RECORDS FOR THIS TASK:

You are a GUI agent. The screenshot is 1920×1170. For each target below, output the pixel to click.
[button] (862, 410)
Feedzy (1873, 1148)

--

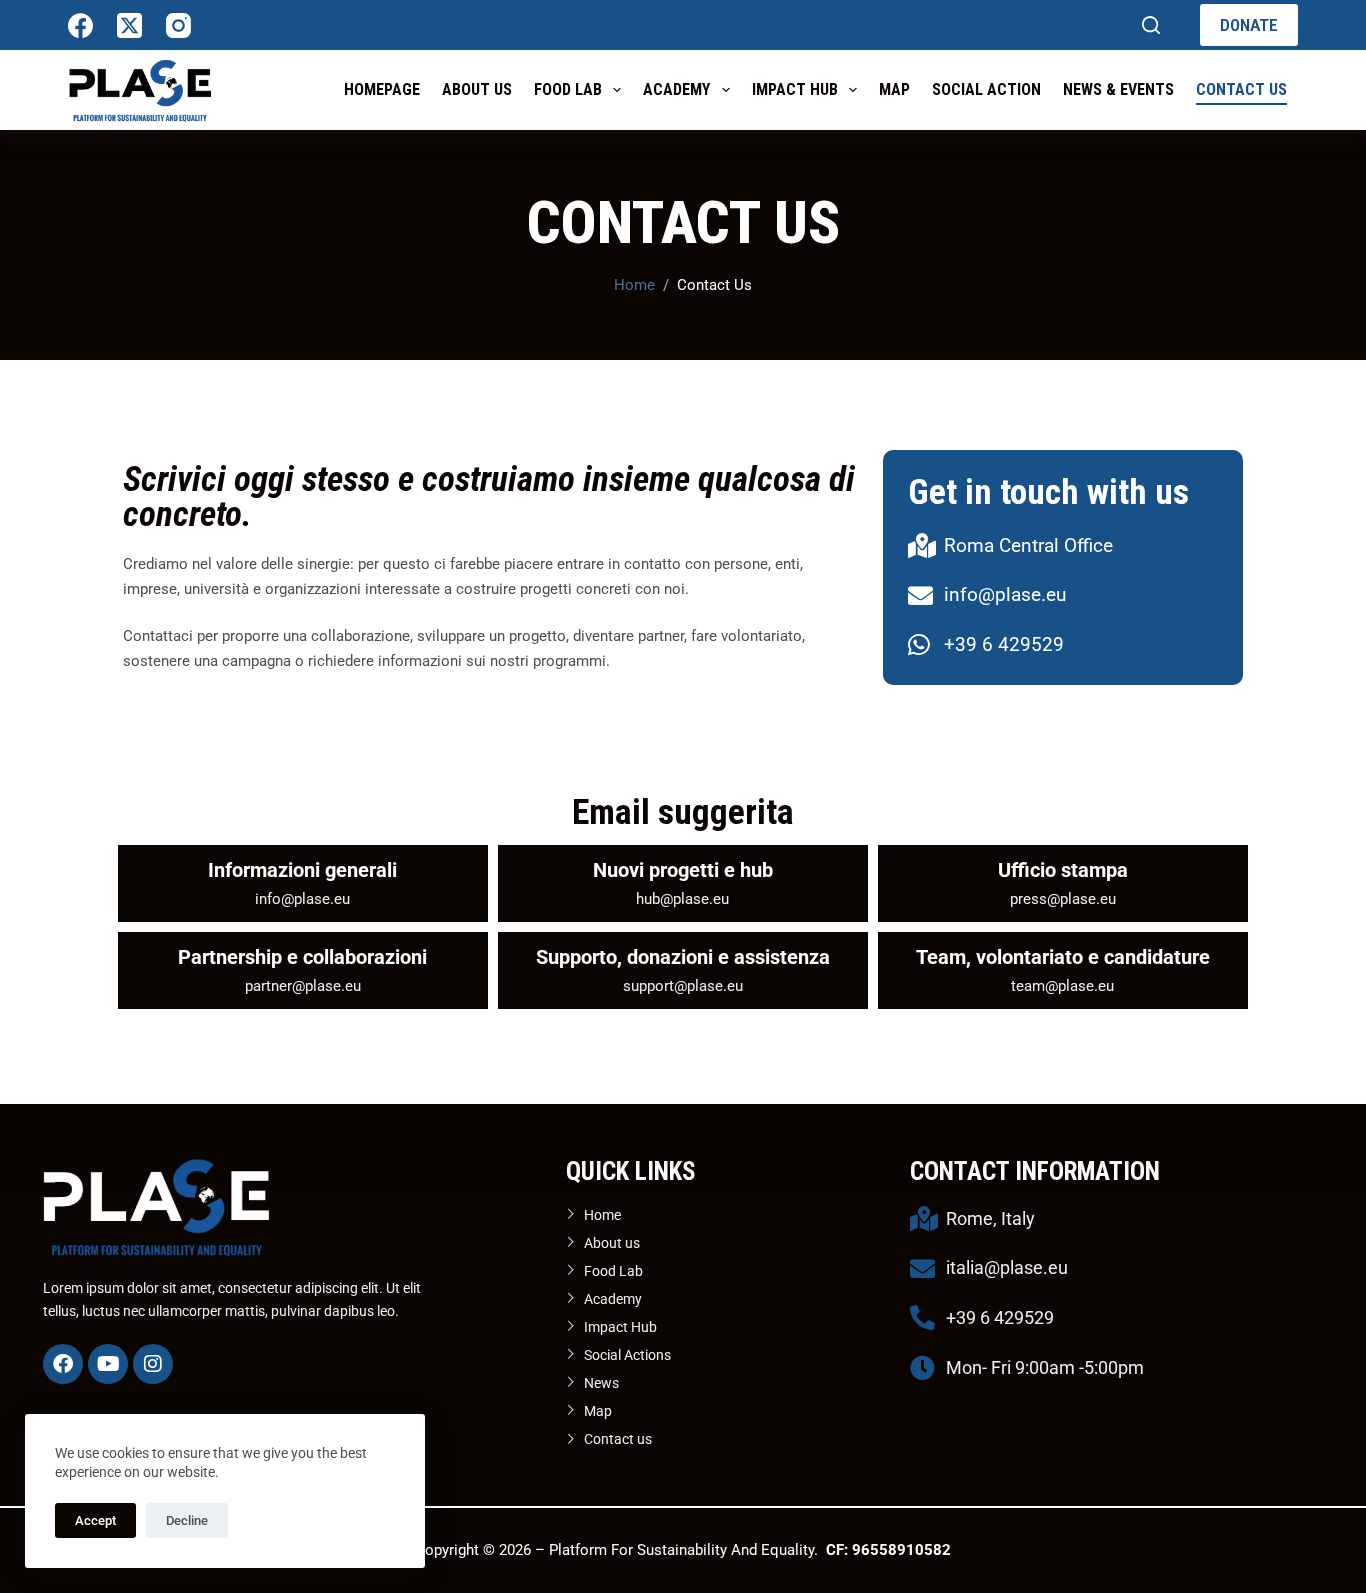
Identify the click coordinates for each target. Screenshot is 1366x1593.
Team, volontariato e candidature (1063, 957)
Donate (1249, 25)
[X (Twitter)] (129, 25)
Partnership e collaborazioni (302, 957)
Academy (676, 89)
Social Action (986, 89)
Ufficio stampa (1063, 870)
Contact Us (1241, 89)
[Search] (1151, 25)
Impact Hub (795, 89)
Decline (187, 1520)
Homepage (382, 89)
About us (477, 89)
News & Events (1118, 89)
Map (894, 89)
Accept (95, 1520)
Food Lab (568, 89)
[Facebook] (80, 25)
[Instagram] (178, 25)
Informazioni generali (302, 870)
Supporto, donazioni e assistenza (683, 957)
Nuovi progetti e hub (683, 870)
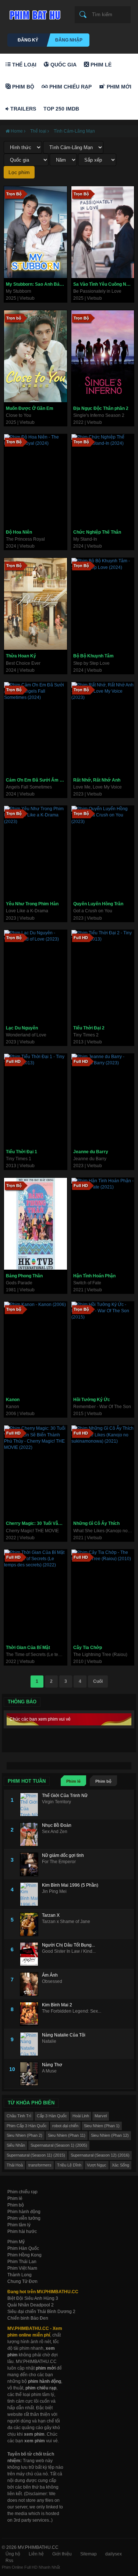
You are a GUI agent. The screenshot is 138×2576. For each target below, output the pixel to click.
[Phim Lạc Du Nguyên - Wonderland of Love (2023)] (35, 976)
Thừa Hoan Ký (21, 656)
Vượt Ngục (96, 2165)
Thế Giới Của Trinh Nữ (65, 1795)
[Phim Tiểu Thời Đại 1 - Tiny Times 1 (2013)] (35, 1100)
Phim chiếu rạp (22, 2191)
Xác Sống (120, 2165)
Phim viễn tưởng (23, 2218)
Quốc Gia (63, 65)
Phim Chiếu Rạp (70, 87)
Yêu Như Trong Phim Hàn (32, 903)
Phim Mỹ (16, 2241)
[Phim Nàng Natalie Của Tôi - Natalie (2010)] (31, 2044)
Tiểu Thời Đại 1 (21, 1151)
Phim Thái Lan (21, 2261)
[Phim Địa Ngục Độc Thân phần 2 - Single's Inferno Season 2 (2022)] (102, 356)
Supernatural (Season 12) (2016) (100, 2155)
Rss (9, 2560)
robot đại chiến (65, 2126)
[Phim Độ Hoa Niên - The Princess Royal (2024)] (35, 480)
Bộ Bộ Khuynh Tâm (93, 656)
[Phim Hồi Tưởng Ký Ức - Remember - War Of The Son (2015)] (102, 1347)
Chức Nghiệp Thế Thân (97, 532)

INSTRUCTIONS TO FOLLOW: Using the records above, report how many lines include "Season", with no words around the number.

EXERCISE RESULT: 2